UNIVERSITY PARK, PA. — Newly developed risk scores synthesize genetic information into an easy-to-interpret metric that could help clinicians identify young children most at risk of developing obesity.
The study, led by researchers at Penn State, used novel statistical methods to establish scoring criteria using data collected from young children. The research also demonstrates that robust results are attainable from studies that are orders-of-magnitude smaller than typical genetic studies when comprehensive data is collected over time and used in conjunction with powerful statistical tools.
“About 18% of children in the United States are obese, and 6% are severely obese,” said Sarah Craig, assistant research professor of biology at Penn State. “If we can identify children most at risk, we might be able to prevent obesity from developing in the first place. In this study, we produced risk scores based on genetic information that clinicians could potentially use to identify young children who would most benefit from intervention strategies."
This study is part of a larger project called INSIGHT (Intervention Nurses Start Infants Growing on Healthy Trajectories), coordinated through the Penn State Health Milton S. Hershey Medical Center, in which researchers and clinicians work together to identify biological and social risk factors for obesity and the impacts of responsive parenting interventions during a child’s early life. The research team collected longitudinal data — periodically 8 times between birth and three years of age — including weight, height, and behavioral and environmental variables—on nearly 300 children. They also collected a blood sample for genetic analyses from each of the children, which served as the basis for developing risk scores. The team published their results in a paper appearing in the journal Econometrics and Statistics.
The risk scores — called “polygenic risk scores” because they are based on many genetic locations across the genome — distill vast genetic information into an easy-to-grasp number. Typically, the scores incorporate information from a number of single nucleotide polymorphisms (SNPs), or locations in the genome where single letters of the DNA alphabet can vary among people, that are most related to the metrics of interest — in this case, growth rates and obesity.
“Previous attempts to produce polygenic risk scores for obesity were developed using genetic information from adults or older children and include anywhere from a hundred to two million SNPs,” said Kateryna Makova, professor of biology and Verne M. Willaman Chair of Life Sciences at Penn State. “Such high numbers are challenging and potentially expensive to consistently reproduce, especially in a clinical setting. We produced two score options with far fewer SNPs — one with 24 and one with 5 — that nonetheless can provide valuable information to researchers and clinicians.”

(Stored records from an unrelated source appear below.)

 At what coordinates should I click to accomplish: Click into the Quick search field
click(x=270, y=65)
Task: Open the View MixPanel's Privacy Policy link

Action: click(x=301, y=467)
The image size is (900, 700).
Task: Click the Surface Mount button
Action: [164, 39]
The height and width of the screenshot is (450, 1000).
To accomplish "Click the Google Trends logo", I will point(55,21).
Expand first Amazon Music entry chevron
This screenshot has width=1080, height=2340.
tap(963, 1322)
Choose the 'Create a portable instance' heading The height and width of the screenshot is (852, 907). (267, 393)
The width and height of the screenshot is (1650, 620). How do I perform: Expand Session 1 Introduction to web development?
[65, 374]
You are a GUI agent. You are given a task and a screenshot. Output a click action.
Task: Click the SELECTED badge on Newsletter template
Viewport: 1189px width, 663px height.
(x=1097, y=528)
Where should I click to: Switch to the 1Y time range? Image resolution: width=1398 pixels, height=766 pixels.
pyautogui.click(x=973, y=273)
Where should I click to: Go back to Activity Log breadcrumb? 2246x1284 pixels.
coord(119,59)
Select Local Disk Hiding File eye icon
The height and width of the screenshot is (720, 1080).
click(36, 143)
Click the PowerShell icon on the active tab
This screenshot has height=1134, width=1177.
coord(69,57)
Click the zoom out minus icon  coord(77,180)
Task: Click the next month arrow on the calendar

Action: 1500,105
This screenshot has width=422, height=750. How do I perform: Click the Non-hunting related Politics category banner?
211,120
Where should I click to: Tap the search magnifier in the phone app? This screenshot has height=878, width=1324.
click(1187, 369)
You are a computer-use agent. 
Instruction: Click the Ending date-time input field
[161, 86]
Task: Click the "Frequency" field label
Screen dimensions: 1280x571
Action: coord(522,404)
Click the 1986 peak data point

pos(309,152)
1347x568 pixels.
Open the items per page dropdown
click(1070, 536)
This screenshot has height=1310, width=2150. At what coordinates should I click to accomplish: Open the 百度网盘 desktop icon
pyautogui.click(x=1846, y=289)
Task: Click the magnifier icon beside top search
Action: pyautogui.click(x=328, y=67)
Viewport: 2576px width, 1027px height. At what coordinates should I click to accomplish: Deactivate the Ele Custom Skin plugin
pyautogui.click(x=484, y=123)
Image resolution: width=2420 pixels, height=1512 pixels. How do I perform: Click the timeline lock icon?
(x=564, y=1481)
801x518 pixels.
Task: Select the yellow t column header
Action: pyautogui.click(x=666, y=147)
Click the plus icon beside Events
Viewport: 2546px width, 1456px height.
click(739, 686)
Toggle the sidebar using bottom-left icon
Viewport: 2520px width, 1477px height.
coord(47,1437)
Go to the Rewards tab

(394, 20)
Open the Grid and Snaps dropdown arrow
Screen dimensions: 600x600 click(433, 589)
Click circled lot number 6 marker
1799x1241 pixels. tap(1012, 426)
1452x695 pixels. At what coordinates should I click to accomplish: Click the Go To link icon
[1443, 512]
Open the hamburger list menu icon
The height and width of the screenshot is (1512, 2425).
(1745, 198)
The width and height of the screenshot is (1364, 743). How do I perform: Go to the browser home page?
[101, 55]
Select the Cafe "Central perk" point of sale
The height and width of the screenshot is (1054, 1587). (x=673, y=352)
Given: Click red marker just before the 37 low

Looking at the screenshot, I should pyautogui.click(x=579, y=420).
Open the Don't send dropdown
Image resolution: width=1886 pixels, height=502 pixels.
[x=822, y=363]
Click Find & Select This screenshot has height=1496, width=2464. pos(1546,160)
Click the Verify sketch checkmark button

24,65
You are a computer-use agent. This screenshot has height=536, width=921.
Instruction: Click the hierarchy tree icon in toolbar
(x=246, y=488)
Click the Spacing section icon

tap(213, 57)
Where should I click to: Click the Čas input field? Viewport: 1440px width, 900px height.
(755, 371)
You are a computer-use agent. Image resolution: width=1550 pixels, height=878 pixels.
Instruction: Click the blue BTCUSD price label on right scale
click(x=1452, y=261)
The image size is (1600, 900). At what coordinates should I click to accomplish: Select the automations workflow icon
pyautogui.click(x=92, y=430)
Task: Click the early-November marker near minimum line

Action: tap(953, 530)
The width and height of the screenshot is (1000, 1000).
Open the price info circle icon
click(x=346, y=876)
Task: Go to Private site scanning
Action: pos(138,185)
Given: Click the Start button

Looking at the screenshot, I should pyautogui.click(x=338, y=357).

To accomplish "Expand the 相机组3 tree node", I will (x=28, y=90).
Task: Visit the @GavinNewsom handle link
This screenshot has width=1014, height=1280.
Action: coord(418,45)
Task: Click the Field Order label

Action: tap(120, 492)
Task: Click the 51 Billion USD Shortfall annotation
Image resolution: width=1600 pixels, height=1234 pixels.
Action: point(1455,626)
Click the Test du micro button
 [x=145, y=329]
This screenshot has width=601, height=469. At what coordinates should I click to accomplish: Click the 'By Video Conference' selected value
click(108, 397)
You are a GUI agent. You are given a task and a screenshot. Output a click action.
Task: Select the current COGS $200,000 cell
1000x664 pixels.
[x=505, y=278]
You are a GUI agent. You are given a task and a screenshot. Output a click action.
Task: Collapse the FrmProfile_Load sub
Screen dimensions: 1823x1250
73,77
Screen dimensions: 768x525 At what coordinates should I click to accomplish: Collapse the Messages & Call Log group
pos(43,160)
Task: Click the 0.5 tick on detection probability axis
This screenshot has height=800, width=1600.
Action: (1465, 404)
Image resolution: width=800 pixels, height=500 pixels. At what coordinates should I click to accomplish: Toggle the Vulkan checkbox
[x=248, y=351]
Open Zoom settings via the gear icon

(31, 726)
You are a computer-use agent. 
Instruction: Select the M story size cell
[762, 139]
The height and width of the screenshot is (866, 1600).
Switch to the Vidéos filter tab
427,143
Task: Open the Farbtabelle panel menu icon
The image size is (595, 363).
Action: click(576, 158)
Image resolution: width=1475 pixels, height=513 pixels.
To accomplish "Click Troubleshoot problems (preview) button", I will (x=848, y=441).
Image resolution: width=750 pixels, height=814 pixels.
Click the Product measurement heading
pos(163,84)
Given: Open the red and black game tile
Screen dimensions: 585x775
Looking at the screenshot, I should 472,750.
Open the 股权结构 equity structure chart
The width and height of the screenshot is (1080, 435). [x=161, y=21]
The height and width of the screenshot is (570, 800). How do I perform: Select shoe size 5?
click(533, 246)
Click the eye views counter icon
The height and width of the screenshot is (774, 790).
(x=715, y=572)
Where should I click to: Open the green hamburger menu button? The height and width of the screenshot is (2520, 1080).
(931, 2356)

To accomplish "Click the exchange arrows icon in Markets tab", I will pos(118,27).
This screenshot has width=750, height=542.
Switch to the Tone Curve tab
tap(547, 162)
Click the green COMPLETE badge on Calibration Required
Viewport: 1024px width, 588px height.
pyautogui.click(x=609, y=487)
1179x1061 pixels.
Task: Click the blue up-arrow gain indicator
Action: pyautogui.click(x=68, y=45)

The research team used novel statistical techniques from a field called functional data analysis to identify the SNPs most related to obesity, which were then incorporated into the scores.
“Unlike many genetic studies, which collect data on a single measurement, like for instance body mass index — BMI, and at a single point of time, we took advantage of the longitudinal data collected over time,” said Francesca Chiaromonte, professor of statistics and Huck Chair in Statistics for the Life Sciences at Penn State. “Several measurements of weight and height over time yield a growth curve for each child, and we can analyze the shapes of the curves for the children in our cohort using functional data analysis. We took advantage of this richer data at every step of the analysis.”